今回の発表会は、2014年夏モデルについてのものだが、内容はほぼタブレット1色となった。同社取締役 執行役員常務の留目真伸氏は、「PC夏モデルは他社に先駆けて、4月にほとんどの製品を発表済み/ゴールデンウィークにはすでに予約販売を開始しているのが1つ。そして、日本のタブレット市場が重要な局面に来ており、これは日本の国際競争力にも関わる課題なので、NECとしても重視しているのが、もう1つ」と、タブレットを重視した内容となった2つの理由を説明した。
そのタブレット市場について、2013年の同時期には「PCは全てタブレットに置き換わるのではないか」という声すらあったが、昨今は消費税増税やXPサポート終了の影響もあってPCが堅調な一方で、タブレット市場が伸び悩んでいる。
また、先進国のタブレット個人普及率を見ると、米国が42%であるのに対し、日本は18%。ほかの先進国と比べても低い。「成長の余地が高いとも言えるが、本来なら右肩上がりに市場が成長していくべき」(留目氏)と説明。この18%という数字については、イノベーターやアーリーアダプタと呼ばれる層が一通り買い終わり、マジョリティが使い始めるタイミングであると説明し、「市場を開拓していけるのか、それとも一部の人が使うもので終わってしまうのか、重要な局面を迎えている」(留目氏)と、日本のタブレット市場に対する現状認識を紹介した。
さらに、調査会社などが調べた日本のIT関連指標を示し「一昔前、ITインフラも整い、携帯電話によるインターネット接続も普及していて、外国人が日本へ来ると“日本人って凄い”と言ってもらえる状況だった。そのイメージが強いが、実際に調査結果を見ると、今はそうでもないことが分かる」と指摘。タブレット普及率は、日本の「IT活用力」に関わる重要な問題であるとした。
タブレットが普及しない理由として、留目氏は2点を提示。1つ目は対象ユーザーが変化したことに伴うニーズの変化に対して対応できていなかったのではないかという点だ。アーリーアダプタなどと呼ばれる層はコストパフォーマンスを重視するユーザーが多いことから外資系ベンダーが強かった一方で、国産メーカーは安心感にフォーカスしたものの価格競争力で追いつけなかった。NEC PCは、Lenovoとの事業統合により、外資系の強味であるリーズナブルさと、国産ベンダーの強味である安心感をバランスさせて、一般ユーザーに受け入れられる製品を提案できるとした。
もう1つの理由は、タブレットを使ってみたいという魅力的なコンテンツを、一般ユーザーの視点でアピールする必要があるという点。NEC PCではその1つとして電子書籍を推し、イーブックイニシアティブジャパンと提携して、購入したその日から電子書籍を楽しめるための施策を打つ。

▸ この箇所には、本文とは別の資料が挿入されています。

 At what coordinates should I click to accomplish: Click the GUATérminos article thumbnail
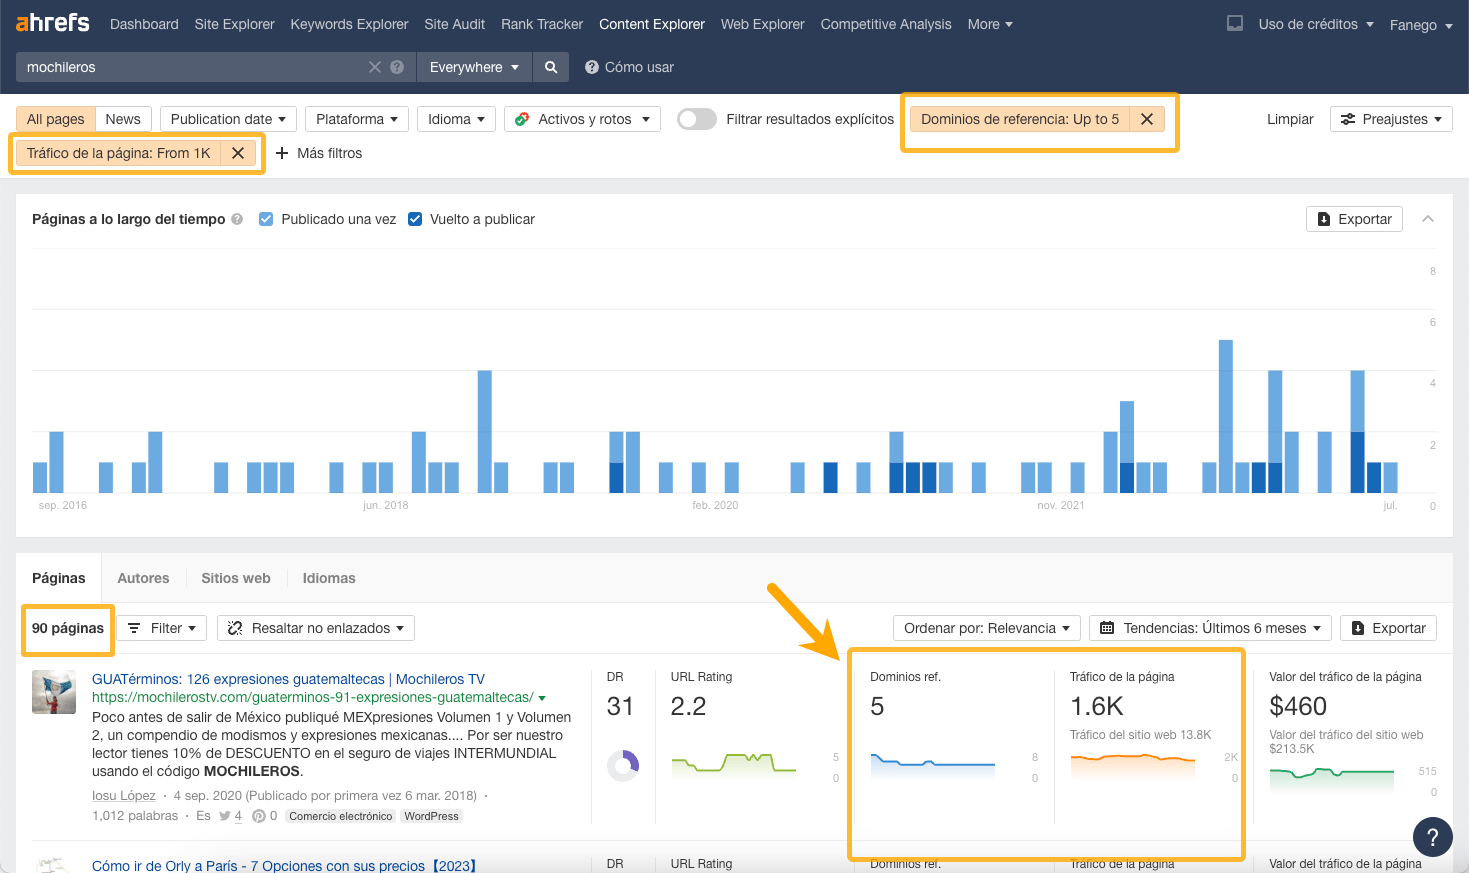pos(53,691)
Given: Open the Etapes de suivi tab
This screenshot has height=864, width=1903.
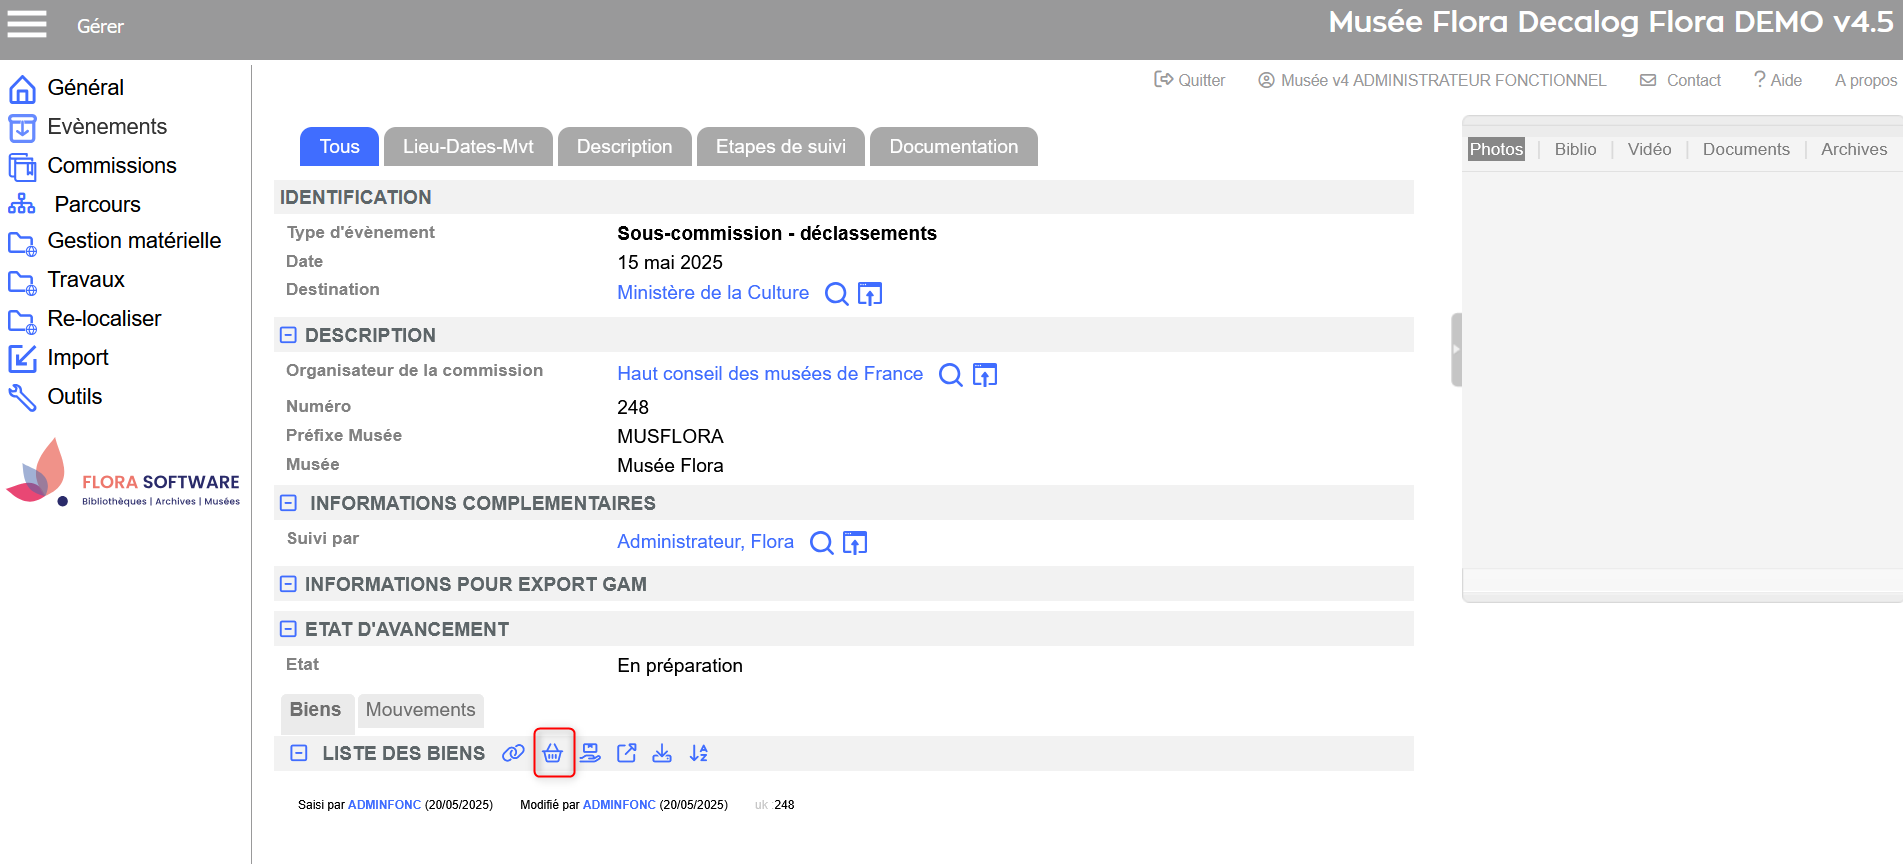Looking at the screenshot, I should point(780,147).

こうしたNEC PCの取り組みの背景にあるのは、2020年に開催される東京オリンピックだと言う。「タブレットは生産性向上や娯楽など、いろんなことに活用できるのにそうなっていない。これは日本のIT活用力の課題。6年間で一気に打破して、2020年にはIT活用力が世界で一番高い国にしたい」と意気込みを語る。具体的な数値目標として、現在の日本の年間タブレット出荷台数は700万台であるが、これを2020年に2倍の1,400万台に、個人普及率18%から62%となるよう、市場を牽引していくとした。
こうした目標に向け、今後、Windowsタブレット「LaVie Tab W」の新モデルや、現在Windowsストアアプリ版のみ提供しているニュースアプリ「My Time Line」のAndroid版とiOS版を提供することを表明。「日本人のIT活用力を再び世界1位にするという我々の熱い思いに賛同していただけるパートナーと、一緒にいろんな提案を作り上げていきたい」との強い意気込みを示した。
「買ったその日から、誰でもすぐに使える」新LaVie Tab Eシリーズ
こうした方針を踏まえて発表された「LaVie Tab E」シリーズの新モデルの特徴については、同社商品企画本部の柴山友則氏が紹介。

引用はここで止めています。